While there isn’t any “bad” type of insider buying, you should take note if the buying is the result of converting debt, or exercising options etc. This is less a statement in support of the company’s future and more an action that can have myriad reasons behind it.
Look for NCIBs
A Normal-Course Issuer Bid (NCIB) is when a public company repurchases shares of its own stock at the market price. This tightens the float and can lead to an increase of share price.
NCIBs are not only a sign that the Board thinks the stock is undervalued, but are also something that can rarely be done if a company is not profitable, and management and the Board don’t believe there is a bright future. We constantly look for them, as they are a strong indicator that a company is trading at a discount.
It’s a bold statement by the Board as they are signalling to the market the best return on capital at that moment is buying back their own shares. Effectively, the Board believes the best investment is in itself, to turn $1 into $2, or more.
However, not all NCIBs are the same. Be aware of companies that announce NCIBs, but never act. It can be used as a promotional tool, whereby an announcement of an NCIB is viewed by many as a positive indicator, but the company doesn’t take actions to execute on buying back stock, or perhaps only buys back a small token number of shares. Similarly, another promotional gimmick to caution, is when a company uses a press release to announce that insiders are buying (not always, but certainly a more promotional event).
Taking a close look at the makeup, actions and incentives of management is also important. For instance, you want to know about options vs shares. Quite often, management receives options as an incentive. While there is absolutely nothing wrong with them, they can be converted to shares, and this further dilutes the float.
There’s also the percentage of insider ownership, which is completely relative to a company’s size. For instance, a billion-dollar company with 5% insider ownership is good, as is a $20 million company with 20 – 40%+.
The higher the insider ownership the better for smallcaps as it demonstrates belief in the company. It also tightens the float and makes it harder for institutional money to come in, which puts positive pressure on the future share price.
While insiders who own too much can make the company too risk adverse, the flip side is that, if they have all their eggs in one basket, you can assume they’re going to do everything in their power to make the company succeed.
Also, look into who’s who. Unfortunately, there are unscrupulous individuals in the smallcap space (and every industry for that matter). Some of them may have just made bad moves with one or two companies, while others are career leeches, going from company to company and sector to sector, promoting the latest fad to make a quick buck.
There’s no effective way to uncover who these people are, other than doing your own due diligence. But once again, if the company you are looking at meets the other investment criteria—and especially if it’s profitable and growing —chances are you have little to worry about, if the rest of management stacks up.
Insider selling—not necessarily bad
Unless you plan to live off dividends, in which case we do not recommend smallcaps, you can assume that everyone’s goal—including insiders—is to eventually sell.
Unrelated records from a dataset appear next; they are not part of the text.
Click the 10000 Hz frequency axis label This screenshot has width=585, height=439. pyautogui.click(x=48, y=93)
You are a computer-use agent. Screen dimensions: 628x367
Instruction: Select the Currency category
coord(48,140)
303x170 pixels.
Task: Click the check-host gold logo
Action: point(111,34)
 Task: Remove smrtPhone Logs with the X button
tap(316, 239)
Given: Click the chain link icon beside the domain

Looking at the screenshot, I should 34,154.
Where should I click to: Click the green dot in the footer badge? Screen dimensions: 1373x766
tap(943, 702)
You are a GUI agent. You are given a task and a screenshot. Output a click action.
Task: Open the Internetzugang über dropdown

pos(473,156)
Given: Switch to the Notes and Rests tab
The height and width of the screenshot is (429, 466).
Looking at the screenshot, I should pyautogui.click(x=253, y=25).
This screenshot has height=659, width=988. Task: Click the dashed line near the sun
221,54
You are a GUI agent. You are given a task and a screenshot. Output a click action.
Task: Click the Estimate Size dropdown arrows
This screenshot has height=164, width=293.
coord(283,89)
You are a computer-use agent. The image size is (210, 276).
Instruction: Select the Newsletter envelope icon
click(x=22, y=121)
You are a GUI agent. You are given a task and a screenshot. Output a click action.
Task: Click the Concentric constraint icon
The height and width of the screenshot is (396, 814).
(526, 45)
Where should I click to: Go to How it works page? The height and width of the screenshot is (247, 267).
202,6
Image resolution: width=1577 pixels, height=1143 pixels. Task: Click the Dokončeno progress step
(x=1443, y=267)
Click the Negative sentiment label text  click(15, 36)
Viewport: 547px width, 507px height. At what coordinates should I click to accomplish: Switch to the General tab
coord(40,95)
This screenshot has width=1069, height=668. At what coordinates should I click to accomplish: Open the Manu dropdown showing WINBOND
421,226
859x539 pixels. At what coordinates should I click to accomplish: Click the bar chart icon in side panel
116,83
Selling naturally creates downward pressure on a stock price, and of course if it’s steady and building it should set off alarm bells. But it’s also important to remember that insider selling isn’t always bad.
It may be hard to believe, but insiders are also humans with human lives. And a lot of things happen that can lead to selling. This can be everything from unexpected emergencies to upcoming retirements.
Our recommendation is to be aware of selling and look for discouraging patterns. Insider selling can hint at a larger problem, or it can just be a member of the management team exiting his or her position for legitimate reasons and have no reflection on the outlook for the company.
Keep it simple
Overall, if you remember one thing it’s that insider buying is almost always positive.
We have rarely seen an insider using their own capital turn out to be a negative, other than when they buy and the stock still goes down. And when this happens it’s often because the business fails to execute on its plans, or negative market forces that are out of a company’s control.
Of course, understanding insider activity is just one tool at your disposal. Don’t treat it as the only indication you should buy, but look for these bullish signals when doing your due diligence. We follow a number of companies that are showing strong signs of insider buying, and we will continue to employ this indicator in our analysis.
We highly recommend that you look to add insider activity as one of your due diligence criteria. It’s always helpful to know what management are thinking about their own company shares. Insider buying is not always a guarantee of a higher shares price, but in our experience, it certainly increases the chances of a winning investment.